First, don’t use get_string
1 (or scanf
, or fgets
). For a filter program like this, you don’t actually need to store the input in order to process it; use getchar
(or fgetc
) to read one character at a time and loop based on that:
int c; // getchar returns int, not char
...
puts( "Enter Text:" );
while ( ( c = getchar() ) != EOF )
{
// test c instead of text[x]
}
This approach will handle input of any length (such as if you redirect a file as your input), and it avoids the potential overflow issue Weather Vane identified in the comments. The downside is that you’ll have to manually signal EOF
from the console for interactive input (using either Ctrl-z or Ctrl-d depending on your platform).
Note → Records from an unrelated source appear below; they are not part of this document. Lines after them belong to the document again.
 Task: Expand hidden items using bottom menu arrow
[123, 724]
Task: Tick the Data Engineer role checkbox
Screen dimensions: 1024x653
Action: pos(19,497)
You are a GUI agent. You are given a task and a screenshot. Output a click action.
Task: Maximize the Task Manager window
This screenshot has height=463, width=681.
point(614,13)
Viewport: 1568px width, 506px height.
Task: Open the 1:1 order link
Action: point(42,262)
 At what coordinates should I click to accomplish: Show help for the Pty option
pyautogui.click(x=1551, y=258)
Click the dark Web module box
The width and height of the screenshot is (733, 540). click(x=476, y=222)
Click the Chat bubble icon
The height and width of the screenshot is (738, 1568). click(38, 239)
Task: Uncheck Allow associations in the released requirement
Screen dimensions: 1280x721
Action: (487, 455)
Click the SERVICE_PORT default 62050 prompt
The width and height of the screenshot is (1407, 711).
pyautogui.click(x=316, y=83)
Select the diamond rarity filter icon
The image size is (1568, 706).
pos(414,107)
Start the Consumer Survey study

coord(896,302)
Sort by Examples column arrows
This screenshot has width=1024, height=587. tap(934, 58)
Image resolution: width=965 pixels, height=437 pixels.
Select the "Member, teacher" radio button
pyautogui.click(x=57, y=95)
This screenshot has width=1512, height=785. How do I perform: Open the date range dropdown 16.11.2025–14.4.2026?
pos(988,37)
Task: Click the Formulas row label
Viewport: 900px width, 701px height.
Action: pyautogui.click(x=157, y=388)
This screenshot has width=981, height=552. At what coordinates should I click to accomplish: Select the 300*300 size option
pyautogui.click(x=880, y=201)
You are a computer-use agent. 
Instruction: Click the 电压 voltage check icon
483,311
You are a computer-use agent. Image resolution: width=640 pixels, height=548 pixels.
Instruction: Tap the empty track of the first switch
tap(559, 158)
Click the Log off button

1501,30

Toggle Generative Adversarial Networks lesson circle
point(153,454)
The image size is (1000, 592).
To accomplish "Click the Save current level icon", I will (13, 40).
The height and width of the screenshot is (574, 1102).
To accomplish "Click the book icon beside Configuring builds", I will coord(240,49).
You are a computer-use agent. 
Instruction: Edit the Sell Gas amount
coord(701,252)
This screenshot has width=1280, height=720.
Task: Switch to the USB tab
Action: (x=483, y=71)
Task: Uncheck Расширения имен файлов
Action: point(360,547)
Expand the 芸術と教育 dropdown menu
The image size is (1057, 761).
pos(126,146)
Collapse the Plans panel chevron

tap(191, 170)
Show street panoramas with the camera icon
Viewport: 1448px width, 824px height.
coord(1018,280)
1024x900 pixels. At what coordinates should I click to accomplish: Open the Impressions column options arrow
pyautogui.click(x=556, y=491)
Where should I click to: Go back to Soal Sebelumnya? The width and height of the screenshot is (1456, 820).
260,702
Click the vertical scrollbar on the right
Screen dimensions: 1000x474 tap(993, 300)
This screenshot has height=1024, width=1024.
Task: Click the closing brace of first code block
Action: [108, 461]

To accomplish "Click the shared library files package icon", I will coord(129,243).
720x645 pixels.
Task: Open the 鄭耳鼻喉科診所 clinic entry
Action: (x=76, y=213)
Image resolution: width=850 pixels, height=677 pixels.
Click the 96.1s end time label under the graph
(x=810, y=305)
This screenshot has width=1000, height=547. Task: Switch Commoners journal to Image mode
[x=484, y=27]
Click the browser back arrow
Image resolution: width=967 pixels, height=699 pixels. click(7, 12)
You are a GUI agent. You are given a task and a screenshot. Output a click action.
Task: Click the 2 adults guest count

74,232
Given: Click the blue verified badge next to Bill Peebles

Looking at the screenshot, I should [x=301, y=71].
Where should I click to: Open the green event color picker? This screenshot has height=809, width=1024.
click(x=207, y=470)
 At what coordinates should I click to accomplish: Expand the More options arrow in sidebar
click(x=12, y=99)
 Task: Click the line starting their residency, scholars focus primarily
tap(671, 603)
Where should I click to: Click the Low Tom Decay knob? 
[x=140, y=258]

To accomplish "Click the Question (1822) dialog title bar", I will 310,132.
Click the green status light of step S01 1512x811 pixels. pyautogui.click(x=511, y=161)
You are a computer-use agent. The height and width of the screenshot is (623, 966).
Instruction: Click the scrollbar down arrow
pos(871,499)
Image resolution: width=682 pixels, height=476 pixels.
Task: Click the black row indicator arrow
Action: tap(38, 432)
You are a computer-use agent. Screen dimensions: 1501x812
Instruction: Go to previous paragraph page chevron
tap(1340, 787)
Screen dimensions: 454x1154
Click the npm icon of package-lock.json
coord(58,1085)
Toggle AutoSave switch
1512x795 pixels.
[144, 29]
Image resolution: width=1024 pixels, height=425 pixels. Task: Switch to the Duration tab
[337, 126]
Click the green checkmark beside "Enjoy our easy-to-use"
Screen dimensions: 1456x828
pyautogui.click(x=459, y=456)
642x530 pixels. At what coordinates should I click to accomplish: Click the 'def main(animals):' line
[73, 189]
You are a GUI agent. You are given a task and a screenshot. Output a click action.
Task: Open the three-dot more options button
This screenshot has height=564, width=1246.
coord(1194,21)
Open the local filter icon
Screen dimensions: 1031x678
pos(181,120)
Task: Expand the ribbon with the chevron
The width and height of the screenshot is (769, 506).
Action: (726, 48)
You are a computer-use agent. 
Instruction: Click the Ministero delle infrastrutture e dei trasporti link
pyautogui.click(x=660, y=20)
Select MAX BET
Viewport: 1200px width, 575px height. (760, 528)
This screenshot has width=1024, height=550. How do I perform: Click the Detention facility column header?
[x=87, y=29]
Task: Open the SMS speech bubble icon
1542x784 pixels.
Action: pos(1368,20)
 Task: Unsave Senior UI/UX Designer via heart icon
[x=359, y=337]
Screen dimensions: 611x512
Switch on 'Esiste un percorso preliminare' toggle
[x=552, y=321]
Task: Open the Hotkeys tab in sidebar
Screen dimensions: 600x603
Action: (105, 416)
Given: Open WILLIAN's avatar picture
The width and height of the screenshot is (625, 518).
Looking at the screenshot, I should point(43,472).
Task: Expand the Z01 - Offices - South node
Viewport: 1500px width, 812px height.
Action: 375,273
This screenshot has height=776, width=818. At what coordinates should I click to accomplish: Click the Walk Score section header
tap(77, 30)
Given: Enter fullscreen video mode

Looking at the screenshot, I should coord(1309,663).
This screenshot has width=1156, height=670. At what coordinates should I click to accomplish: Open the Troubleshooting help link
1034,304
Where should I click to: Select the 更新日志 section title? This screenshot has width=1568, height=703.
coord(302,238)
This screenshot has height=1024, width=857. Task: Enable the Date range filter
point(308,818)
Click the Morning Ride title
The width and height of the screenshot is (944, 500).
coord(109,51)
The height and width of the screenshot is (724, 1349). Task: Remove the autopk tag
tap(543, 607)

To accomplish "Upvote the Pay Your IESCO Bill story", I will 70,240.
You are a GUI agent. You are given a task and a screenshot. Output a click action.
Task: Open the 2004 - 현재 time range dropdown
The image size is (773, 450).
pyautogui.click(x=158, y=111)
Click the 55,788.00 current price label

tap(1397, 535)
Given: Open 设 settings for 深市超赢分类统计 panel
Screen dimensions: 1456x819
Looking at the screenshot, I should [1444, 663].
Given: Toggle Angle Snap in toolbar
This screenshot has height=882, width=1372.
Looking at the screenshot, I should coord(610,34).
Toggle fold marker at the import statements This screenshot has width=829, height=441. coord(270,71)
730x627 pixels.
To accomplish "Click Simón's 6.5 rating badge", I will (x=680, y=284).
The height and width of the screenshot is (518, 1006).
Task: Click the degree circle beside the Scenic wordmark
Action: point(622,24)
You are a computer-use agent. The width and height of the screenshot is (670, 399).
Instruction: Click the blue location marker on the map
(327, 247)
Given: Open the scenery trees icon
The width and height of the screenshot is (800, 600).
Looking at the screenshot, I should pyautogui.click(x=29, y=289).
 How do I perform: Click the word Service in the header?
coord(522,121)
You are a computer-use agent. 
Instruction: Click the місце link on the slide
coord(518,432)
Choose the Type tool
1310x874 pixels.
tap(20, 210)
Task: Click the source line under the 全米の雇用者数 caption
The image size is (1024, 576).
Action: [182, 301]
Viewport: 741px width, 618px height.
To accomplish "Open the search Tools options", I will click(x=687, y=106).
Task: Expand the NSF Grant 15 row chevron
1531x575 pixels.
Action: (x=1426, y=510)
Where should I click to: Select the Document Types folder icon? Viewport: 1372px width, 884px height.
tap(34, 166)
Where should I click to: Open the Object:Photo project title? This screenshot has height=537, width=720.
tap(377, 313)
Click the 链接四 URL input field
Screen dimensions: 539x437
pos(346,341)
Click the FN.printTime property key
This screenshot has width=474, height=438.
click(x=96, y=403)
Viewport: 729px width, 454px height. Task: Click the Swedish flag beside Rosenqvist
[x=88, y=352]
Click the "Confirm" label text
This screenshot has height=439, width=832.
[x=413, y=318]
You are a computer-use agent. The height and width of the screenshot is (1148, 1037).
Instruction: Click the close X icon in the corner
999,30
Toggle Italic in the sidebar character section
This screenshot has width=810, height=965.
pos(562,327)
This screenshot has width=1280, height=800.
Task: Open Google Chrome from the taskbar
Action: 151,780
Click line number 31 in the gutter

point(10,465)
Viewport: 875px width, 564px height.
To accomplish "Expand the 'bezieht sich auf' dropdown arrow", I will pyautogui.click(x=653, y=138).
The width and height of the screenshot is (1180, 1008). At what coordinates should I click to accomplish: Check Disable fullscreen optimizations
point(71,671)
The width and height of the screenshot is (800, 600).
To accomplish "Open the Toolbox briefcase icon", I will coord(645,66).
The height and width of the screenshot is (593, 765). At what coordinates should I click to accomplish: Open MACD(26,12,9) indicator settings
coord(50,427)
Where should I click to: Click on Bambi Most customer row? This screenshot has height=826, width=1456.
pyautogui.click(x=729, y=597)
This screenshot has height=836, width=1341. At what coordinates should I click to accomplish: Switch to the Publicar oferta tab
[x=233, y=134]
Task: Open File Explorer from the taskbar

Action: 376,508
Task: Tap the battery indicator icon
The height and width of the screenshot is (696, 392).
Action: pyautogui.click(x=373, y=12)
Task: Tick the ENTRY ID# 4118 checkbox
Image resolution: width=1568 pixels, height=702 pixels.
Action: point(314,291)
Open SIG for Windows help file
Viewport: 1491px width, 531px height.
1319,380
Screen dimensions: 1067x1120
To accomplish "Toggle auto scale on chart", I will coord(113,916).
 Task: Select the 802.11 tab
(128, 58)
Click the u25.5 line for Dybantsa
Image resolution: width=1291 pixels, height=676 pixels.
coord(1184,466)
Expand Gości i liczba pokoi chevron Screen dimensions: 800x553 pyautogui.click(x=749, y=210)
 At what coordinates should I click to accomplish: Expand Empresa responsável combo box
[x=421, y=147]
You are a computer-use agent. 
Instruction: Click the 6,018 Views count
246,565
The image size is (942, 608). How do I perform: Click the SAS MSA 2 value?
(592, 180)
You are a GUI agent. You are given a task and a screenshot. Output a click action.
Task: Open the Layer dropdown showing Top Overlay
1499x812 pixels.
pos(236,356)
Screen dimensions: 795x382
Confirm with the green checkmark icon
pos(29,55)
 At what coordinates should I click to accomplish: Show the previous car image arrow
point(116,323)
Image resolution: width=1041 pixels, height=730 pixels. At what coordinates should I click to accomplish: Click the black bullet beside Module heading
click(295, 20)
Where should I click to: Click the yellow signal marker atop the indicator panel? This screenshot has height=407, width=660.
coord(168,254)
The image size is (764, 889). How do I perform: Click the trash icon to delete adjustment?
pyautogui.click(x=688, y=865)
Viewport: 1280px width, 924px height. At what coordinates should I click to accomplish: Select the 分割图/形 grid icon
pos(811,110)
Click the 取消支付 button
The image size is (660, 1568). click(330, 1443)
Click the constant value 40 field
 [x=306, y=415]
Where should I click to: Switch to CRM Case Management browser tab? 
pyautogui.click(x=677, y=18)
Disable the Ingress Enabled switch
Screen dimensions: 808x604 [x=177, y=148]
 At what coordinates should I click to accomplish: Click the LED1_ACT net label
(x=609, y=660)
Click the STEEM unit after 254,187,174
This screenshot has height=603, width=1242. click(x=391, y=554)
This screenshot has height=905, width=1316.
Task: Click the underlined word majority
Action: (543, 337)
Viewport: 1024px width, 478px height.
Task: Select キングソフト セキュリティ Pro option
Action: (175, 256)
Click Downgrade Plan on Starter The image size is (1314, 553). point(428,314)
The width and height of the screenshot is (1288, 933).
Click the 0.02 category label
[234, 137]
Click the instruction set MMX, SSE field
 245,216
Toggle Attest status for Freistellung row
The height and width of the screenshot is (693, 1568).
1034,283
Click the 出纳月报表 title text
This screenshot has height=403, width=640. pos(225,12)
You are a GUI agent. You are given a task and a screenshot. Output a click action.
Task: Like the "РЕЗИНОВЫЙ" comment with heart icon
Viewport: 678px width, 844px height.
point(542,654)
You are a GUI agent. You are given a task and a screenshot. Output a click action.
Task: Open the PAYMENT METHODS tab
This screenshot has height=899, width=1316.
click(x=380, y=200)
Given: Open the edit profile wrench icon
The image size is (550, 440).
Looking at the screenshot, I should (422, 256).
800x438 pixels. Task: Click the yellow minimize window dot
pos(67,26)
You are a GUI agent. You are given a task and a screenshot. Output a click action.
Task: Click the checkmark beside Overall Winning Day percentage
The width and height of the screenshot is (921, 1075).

You can collapse some of your tests in your switch
, such as
case '.' : // Each of these cases "falls through"
case '!' : // to the following case.
case '?' :
words++; // the end of a sentence is also the end of a word
sentences++;
break;
You’ll want to add cases to handle newlines and tabs:
case ' ' :
case '\n' :
case '\t' :
words++;
break;
except you don’t want to bump the words
counter for repeating whitespace characters, or if the previous non-whitespace character was a punctuation character. So you’ll want an extra variable to track the class of the previously-read character:
enum {NONE, TEXT, PUNCT, WHITE} class = NONE;
...
while ( ( c = getchar() ) != EOF )
{
switch( c )
{
case ' ' :
case '\n' :
case '\t' :
if ( class == TEXT )
words++;
class = WHITE;
break;
case '.' :
case '!' :
case '?' :
if ( class == TEXT ) // Don’t bump the word counter
words++; // if the previous character was
// was whitespace or .! ?
if ( class != PUNCT ) // Don’t bump the sentence counter
sentences++; // for repeating punctuation
class = PUNCT;
break;
...
}
}
There will still be weird corner cases where this won’t give a completely accurate count, but should be good enough for most input.
You should be able to figure out the rest from there.
get_string
are pretty slick, but they grossly misrepresent how C actually does things. The string
typedef is especially egregious because what it aliases is not a string. Just be aware these tools will not be available outside the CS50 curriculum, so don’t become too reliant on them.
Upvotes: 1